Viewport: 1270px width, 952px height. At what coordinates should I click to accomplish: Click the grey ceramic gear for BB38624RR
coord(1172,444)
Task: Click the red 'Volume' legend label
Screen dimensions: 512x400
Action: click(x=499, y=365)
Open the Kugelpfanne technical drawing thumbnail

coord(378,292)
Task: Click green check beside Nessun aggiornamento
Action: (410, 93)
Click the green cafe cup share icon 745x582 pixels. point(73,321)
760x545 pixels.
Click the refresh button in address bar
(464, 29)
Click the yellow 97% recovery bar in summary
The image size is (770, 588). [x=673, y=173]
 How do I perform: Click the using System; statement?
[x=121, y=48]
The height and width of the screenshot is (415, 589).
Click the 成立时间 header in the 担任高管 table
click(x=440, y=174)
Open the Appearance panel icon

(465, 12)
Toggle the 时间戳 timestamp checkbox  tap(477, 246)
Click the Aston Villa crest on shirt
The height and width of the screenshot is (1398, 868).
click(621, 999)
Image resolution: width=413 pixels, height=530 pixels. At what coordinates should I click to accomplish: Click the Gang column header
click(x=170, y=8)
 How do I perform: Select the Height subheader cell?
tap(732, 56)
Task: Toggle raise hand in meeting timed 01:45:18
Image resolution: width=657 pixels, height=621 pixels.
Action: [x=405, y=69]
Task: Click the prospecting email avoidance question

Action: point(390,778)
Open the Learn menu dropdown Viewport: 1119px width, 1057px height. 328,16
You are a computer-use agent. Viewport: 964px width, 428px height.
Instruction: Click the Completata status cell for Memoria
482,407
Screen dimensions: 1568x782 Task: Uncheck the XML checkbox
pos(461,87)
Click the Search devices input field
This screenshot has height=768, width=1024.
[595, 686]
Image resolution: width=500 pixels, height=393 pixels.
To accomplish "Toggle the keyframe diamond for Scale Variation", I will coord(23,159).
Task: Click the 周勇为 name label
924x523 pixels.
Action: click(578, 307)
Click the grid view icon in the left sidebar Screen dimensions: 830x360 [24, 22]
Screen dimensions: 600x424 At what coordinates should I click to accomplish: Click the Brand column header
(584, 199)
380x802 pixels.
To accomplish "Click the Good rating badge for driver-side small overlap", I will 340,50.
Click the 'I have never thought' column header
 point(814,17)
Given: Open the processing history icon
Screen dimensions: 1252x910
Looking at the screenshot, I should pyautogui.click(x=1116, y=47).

################

_WHAT YOU HAVE TO DO_.
Having read the material, set all of it down again without a single difference.

_ANSWER_.
Viewport: 1270px width, 952px height. At what coordinates should I click to accomplish: Click the grey ceramic gear for BB38624RR
coord(1172,444)
Task: Click the red 'Volume' legend label
Screen dimensions: 512x400
Action: click(x=499, y=365)
Open the Kugelpfanne technical drawing thumbnail

coord(378,292)
Task: Click green check beside Nessun aggiornamento
Action: (410, 93)
Click the green cafe cup share icon 745x582 pixels. point(73,321)
760x545 pixels.
Click the refresh button in address bar
(464, 29)
Click the yellow 97% recovery bar in summary
The image size is (770, 588). [x=673, y=173]
 How do I perform: Click the using System; statement?
[x=121, y=48]
The height and width of the screenshot is (415, 589).
Click the 成立时间 header in the 担任高管 table
click(x=440, y=174)
Open the Appearance panel icon

(465, 12)
Toggle the 时间戳 timestamp checkbox  tap(477, 246)
Click the Aston Villa crest on shirt
The height and width of the screenshot is (1398, 868).
click(621, 999)
Image resolution: width=413 pixels, height=530 pixels. At what coordinates should I click to accomplish: Click the Gang column header
click(x=170, y=8)
 How do I perform: Select the Height subheader cell?
tap(732, 56)
Task: Toggle raise hand in meeting timed 01:45:18
Image resolution: width=657 pixels, height=621 pixels.
Action: [x=405, y=69]
Task: Click the prospecting email avoidance question

Action: point(390,778)
Open the Learn menu dropdown Viewport: 1119px width, 1057px height. 328,16
You are a computer-use agent. Viewport: 964px width, 428px height.
Instruction: Click the Completata status cell for Memoria
482,407
Screen dimensions: 1568x782 Task: Uncheck the XML checkbox
pos(461,87)
Click the Search devices input field
This screenshot has height=768, width=1024.
[595, 686]
Image resolution: width=500 pixels, height=393 pixels.
To accomplish "Toggle the keyframe diamond for Scale Variation", I will coord(23,159).
Task: Click the 周勇为 name label
924x523 pixels.
Action: click(578, 307)
Click the grid view icon in the left sidebar Screen dimensions: 830x360 [24, 22]
Screen dimensions: 600x424 At what coordinates should I click to accomplish: Click the Brand column header
(584, 199)
380x802 pixels.
To accomplish "Click the Good rating badge for driver-side small overlap", I will 340,50.
Click the 'I have never thought' column header
 point(814,17)
Given: Open the processing history icon
Screen dimensions: 1252x910
Looking at the screenshot, I should pyautogui.click(x=1116, y=47).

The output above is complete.